>>>>

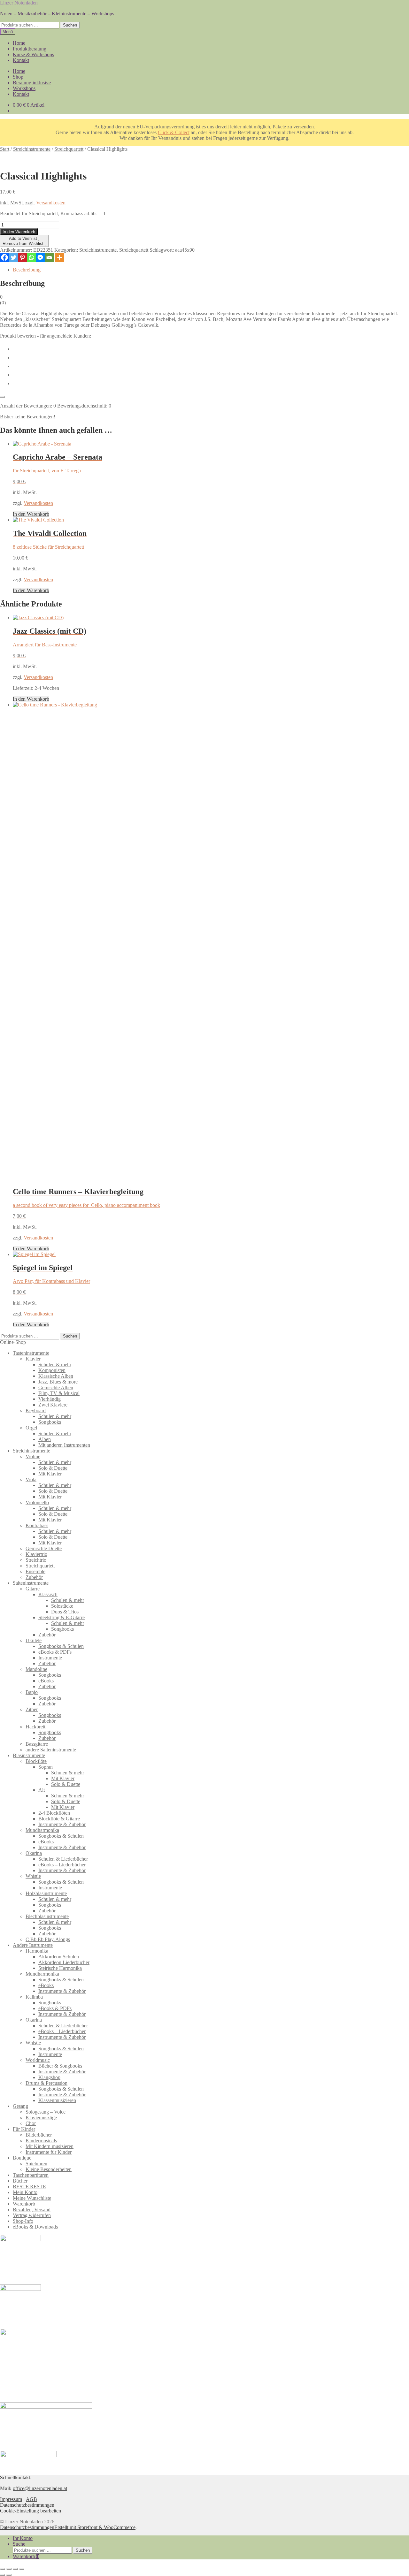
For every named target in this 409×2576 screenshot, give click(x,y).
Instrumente (50, 1657)
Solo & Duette (52, 1468)
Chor (31, 2123)
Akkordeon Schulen (58, 1956)
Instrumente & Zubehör (62, 1824)
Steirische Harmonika (60, 1968)
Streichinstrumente (31, 149)
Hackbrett (35, 1726)
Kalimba (34, 1997)
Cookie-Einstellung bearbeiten (30, 2510)
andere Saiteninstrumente (51, 1749)
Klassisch (48, 1594)
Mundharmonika (42, 1830)
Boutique (22, 2158)
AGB (31, 2499)
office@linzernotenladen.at (40, 2488)
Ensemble (35, 1571)
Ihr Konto (23, 2538)
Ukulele (34, 1640)
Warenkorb (24, 2203)
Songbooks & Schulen (61, 1646)
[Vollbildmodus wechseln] (9, 2569)
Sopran (45, 1767)
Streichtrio (36, 1560)
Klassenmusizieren (57, 2100)
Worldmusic (38, 2060)
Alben (44, 1439)
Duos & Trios (65, 1611)
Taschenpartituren (31, 2175)
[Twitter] (13, 257)
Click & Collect (173, 132)
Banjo (32, 1692)
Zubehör (34, 1577)
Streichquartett (68, 149)
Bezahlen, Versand (31, 2209)
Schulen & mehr (54, 1364)
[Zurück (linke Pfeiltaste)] (2, 2575)
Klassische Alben (55, 1376)
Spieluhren (36, 2163)
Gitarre (33, 1588)
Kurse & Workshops (33, 54)
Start (4, 149)
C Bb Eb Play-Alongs (48, 1939)
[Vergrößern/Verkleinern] (2, 2569)
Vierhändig (49, 1399)
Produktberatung (29, 48)
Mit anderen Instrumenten (64, 1445)
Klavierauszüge (41, 2117)
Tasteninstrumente (31, 1353)
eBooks (46, 1680)
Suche (19, 2544)
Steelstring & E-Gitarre (61, 1617)
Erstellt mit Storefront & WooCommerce (94, 2527)
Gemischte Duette (44, 1548)
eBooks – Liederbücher (62, 1864)
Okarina (34, 1853)
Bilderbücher (39, 2135)
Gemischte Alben (55, 1387)
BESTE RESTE (29, 2186)
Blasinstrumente (29, 1755)
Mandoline (36, 1669)
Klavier (33, 1358)
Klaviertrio (36, 1554)
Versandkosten (51, 202)
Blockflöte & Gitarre (59, 1818)
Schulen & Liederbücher (63, 1859)
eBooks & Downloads (35, 2226)
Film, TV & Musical (59, 1393)
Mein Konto (25, 2192)
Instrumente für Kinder (49, 2152)
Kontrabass (37, 1525)
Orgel (31, 1427)
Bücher (20, 2181)
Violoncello (37, 1502)
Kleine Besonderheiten (49, 2169)
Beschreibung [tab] (27, 269)
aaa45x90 (185, 250)
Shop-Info (23, 2221)
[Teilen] (15, 2569)
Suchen (70, 25)
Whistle (33, 1876)
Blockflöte (36, 1761)
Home (19, 43)
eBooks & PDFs (55, 1652)
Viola (31, 1479)
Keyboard (36, 1410)
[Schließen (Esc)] (21, 2569)
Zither (32, 1709)
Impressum (11, 2499)
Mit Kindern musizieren (49, 2146)
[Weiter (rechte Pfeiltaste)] (9, 2575)
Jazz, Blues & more (58, 1381)
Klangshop (49, 2077)
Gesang (20, 2106)
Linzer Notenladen (19, 2)
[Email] (49, 257)
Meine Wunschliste (32, 2198)
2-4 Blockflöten (54, 1813)
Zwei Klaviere (52, 1404)
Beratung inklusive (32, 82)
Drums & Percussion (46, 2083)
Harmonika (37, 1951)
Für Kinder (24, 2129)
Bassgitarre (37, 1744)
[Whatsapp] (31, 257)
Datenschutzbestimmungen (27, 2505)
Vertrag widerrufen (32, 2215)
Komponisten (52, 1370)
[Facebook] (4, 257)
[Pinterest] (22, 257)
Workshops (24, 88)
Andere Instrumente (33, 1945)
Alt (41, 1790)
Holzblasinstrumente (46, 1893)
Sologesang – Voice (46, 2112)
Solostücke (62, 1606)
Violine (33, 1456)
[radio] (211, 348)
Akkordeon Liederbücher (63, 1962)
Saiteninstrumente (31, 1583)
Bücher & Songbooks (60, 2066)
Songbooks (49, 1422)
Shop (18, 77)
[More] (59, 257)
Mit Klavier (50, 1473)
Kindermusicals (41, 2140)
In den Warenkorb (19, 231)
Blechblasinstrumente (47, 1916)
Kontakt (21, 60)
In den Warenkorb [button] (31, 514)
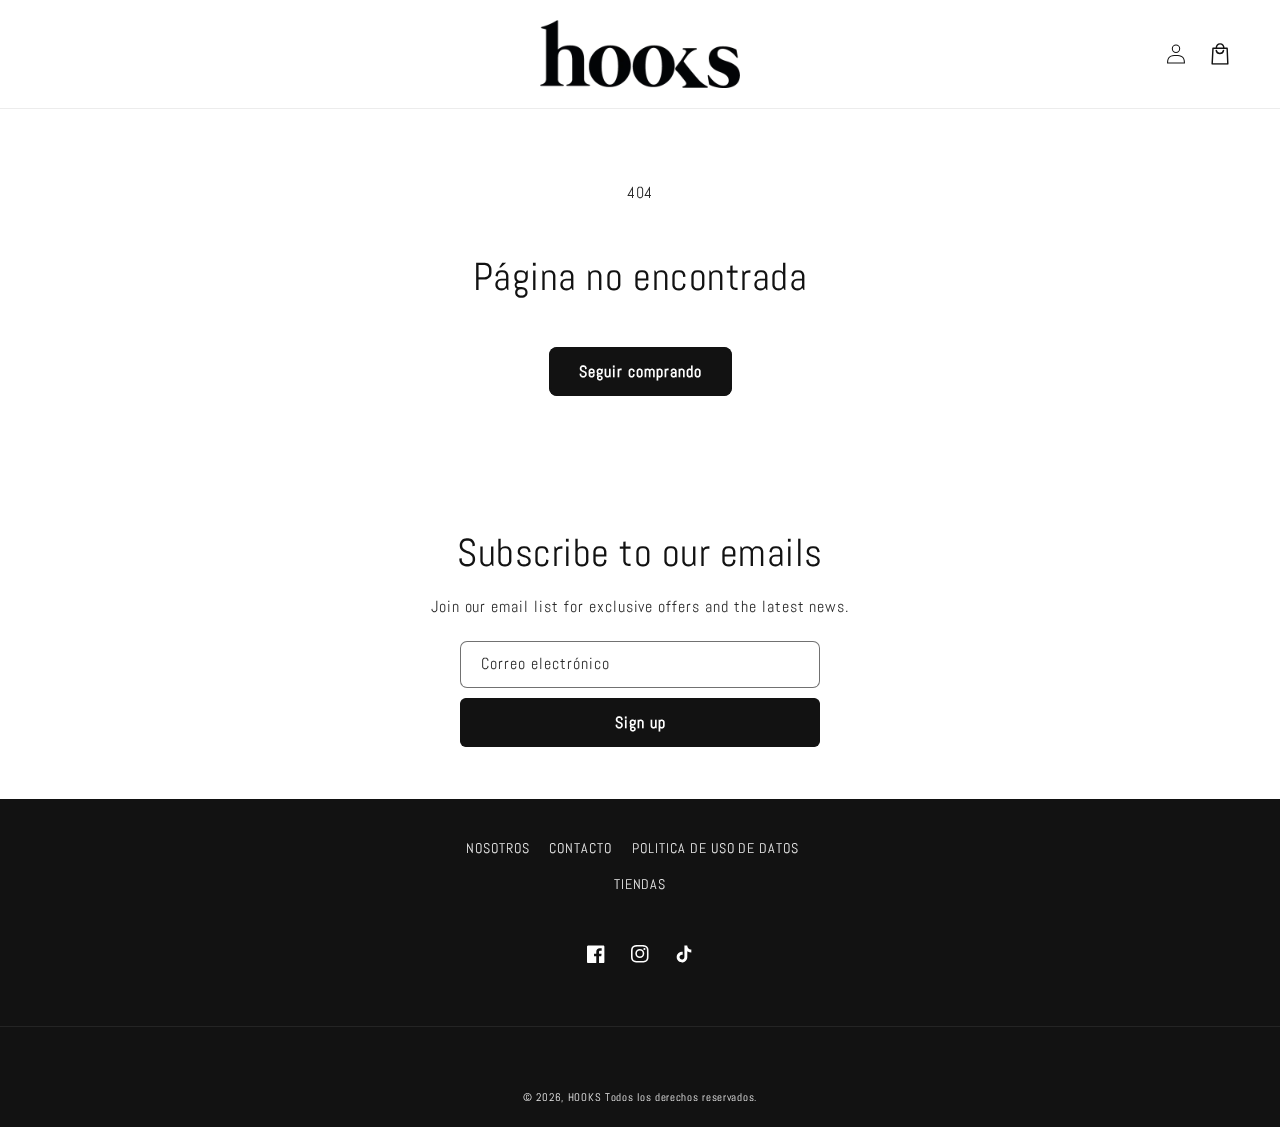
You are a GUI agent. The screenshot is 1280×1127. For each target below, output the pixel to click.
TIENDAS (640, 884)
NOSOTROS (498, 848)
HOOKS (585, 1097)
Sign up (640, 722)
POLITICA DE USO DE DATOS (715, 848)
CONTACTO (580, 848)
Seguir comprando (640, 371)
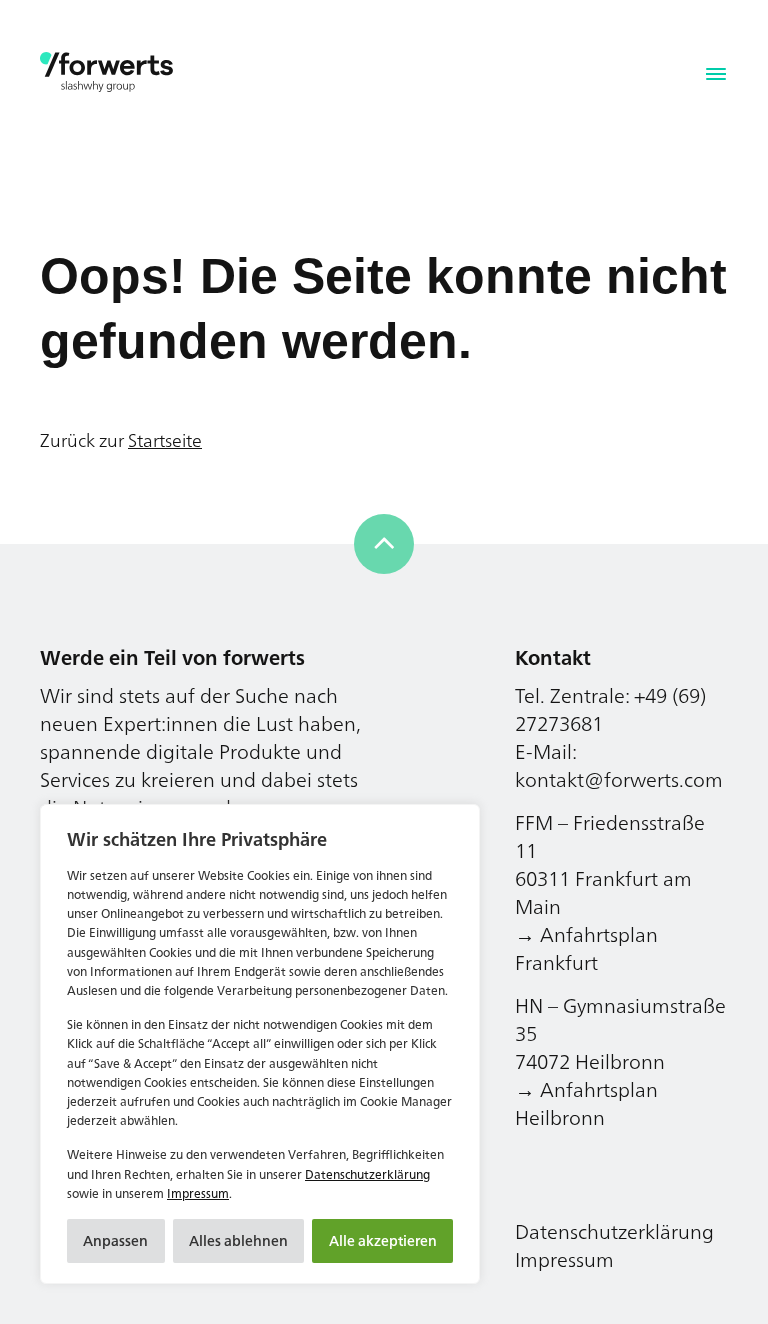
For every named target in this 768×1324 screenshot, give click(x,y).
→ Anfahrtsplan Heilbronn (586, 1103)
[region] (260, 1044)
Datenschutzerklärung (367, 1174)
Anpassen (115, 1240)
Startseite (165, 440)
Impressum (198, 1193)
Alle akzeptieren (383, 1240)
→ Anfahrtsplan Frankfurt (586, 948)
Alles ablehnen (238, 1240)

<<<<

◆ WHAT IS REQUIRED: Repeat word for word the lines above that run from the line containing "Bassgitarre (37, 1744)" through the line containing "Akkordeon Liederbücher (63, 1962)", both ends included, and nothing else.

◆ RESPONSE:
Bassgitarre (37, 1744)
[Whatsapp] (31, 257)
Datenschutzbestimmungen (27, 2505)
Vertrag widerrufen (32, 2215)
Komponisten (52, 1370)
[Facebook] (4, 257)
[Pinterest] (22, 257)
Workshops (24, 88)
Andere Instrumente (33, 1945)
Alt (41, 1790)
Holzblasinstrumente (46, 1893)
Sologesang – Voice (46, 2112)
Solostücke (62, 1606)
Violine (33, 1456)
[radio] (211, 348)
Akkordeon Liederbücher (63, 1962)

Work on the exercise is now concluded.